In a recent case in the United States, gene therapy provided a promising treatment for sickle cell anemia by using CRISPR technology to modify the sickle cell anemia-causing genes in red blood cell stem cells and replace them with healthy genes before infused them into the patient. This resulted in restoring the efficiency of red blood cells in producing fetal hemoglobin, a protein with too much oxygen that replaces damaged hemoglobin.
Cancer
Leukemia and other cancers have been treated using some types of gene therapy.

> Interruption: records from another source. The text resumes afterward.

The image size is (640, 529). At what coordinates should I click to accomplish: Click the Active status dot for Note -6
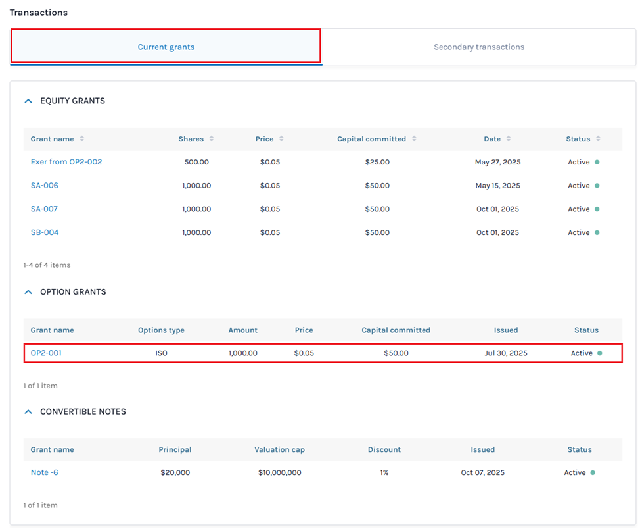592,472
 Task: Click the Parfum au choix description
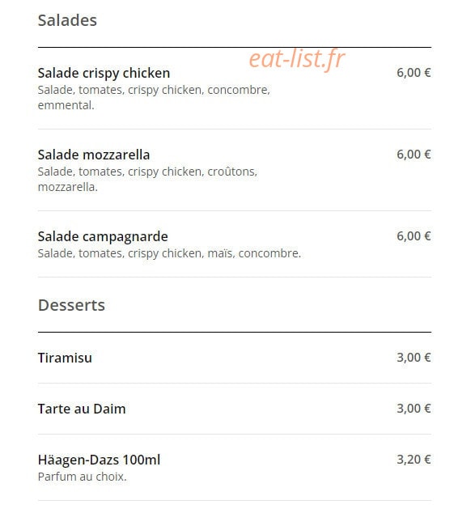[82, 477]
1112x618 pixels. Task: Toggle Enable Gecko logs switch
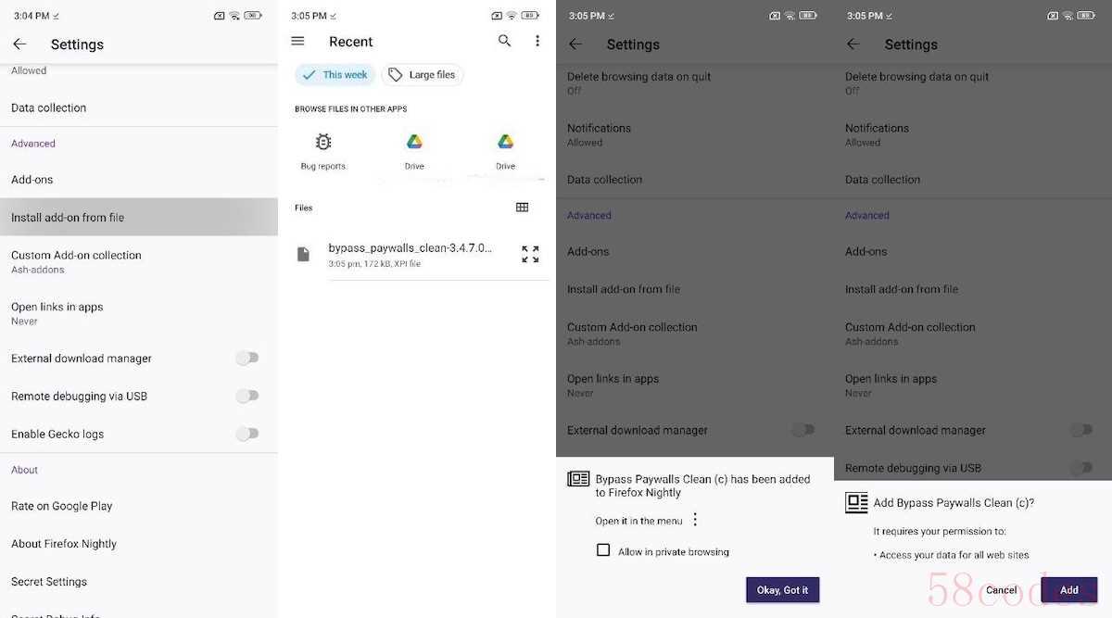[x=247, y=434]
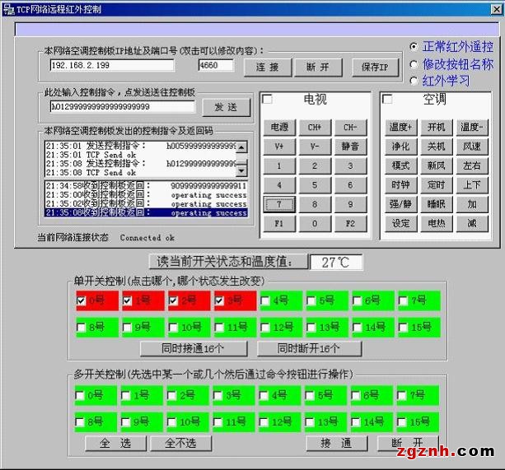Click 读当前开关状态和温度值 button
This screenshot has height=470, width=505.
click(225, 262)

Methods for cancer gene therapy include:
1. Specifically targeting cancer cells by altering the immune system of the patient to identify and destroy cancer cells.
2. Including genes that fight cancer. Some cancers develop as a result of a mutation in the genes that control how quickly cancer cells grow and spread. Healthy copies of these genes can be introduced to cancer cells by gene therapy to restore their functionality and stop the spread of cancer.

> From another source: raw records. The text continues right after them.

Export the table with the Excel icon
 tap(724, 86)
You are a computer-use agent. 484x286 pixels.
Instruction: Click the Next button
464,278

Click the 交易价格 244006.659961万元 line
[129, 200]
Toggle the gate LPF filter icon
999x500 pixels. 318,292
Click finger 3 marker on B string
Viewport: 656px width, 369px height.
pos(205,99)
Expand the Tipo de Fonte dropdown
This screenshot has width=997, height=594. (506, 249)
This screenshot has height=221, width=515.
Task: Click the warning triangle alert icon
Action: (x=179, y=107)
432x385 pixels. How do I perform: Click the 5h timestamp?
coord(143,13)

3. Overcoming drug resistance of cancer cells. Some types of cancer have developed resistance to traditional cancer treatments such as chemotherapy and radiotherapy. Through gene therapy, genes can be introduced that improve the response of cancer cells to treatment and increase the chances of recovery.
4. Reducing the recurrence of cancer, by using gene therapy to target remaining cancer cells to prevent it from returning again.
The development of new cancer treatments and cancer research have both benefited from the use of CRISPR technology. One such example is the testing and development of a cancer immunotherapy that intends to alter the T cells responsible for eradicating cancer.
Gene therapy's risks
There are many benefits to gene therapy and its uses in a variety of industries, including agriculture, health, and others, but there are also some possible drawbacks due to how it is applied.
When a disease-causing gene is replaced in cells with a healthy gene utilizing viral vectors, the following results can be seen:
Immune system insufficiency
These viral vectors might be recognized by the body's immune system as a threat and targeted as a result, which could lead to infections and even organ failure.
Targeting the wrong cells
Because to viruses' capacity to affect multiple types of cells, viral vectors may inadvertently attack healthy cells while spreading other diseases.
Infection
The virus might restore its capacity to spread infection and cause sickness.
Gene therapy and genetic testing
To assist in the diagnosis of diseases or predict the chance of having a specific condition, such as cancer, genetic testing looks for disease-causing alterations in DNA, or mutations. Based on your family history of inherited diseases, genetic counseling before and after the test helps identify the best genetic test for you. It also clarifies the test results and provides you with the required advice for suitable prevention or treatment.
While there are several methods that gene therapy can cure these DNA modifications, the best approach will depend on the kind of changes that are already present in the DNA.
In conclusion, genetic testing and gene therapy are complementary. In order to lessen the spread of genetic diseases and raise the standard of healthcare for our society, we will be able to increase the efficacy of gene therapy through the results of genetic testing and contribute to the development of the area of genetic research.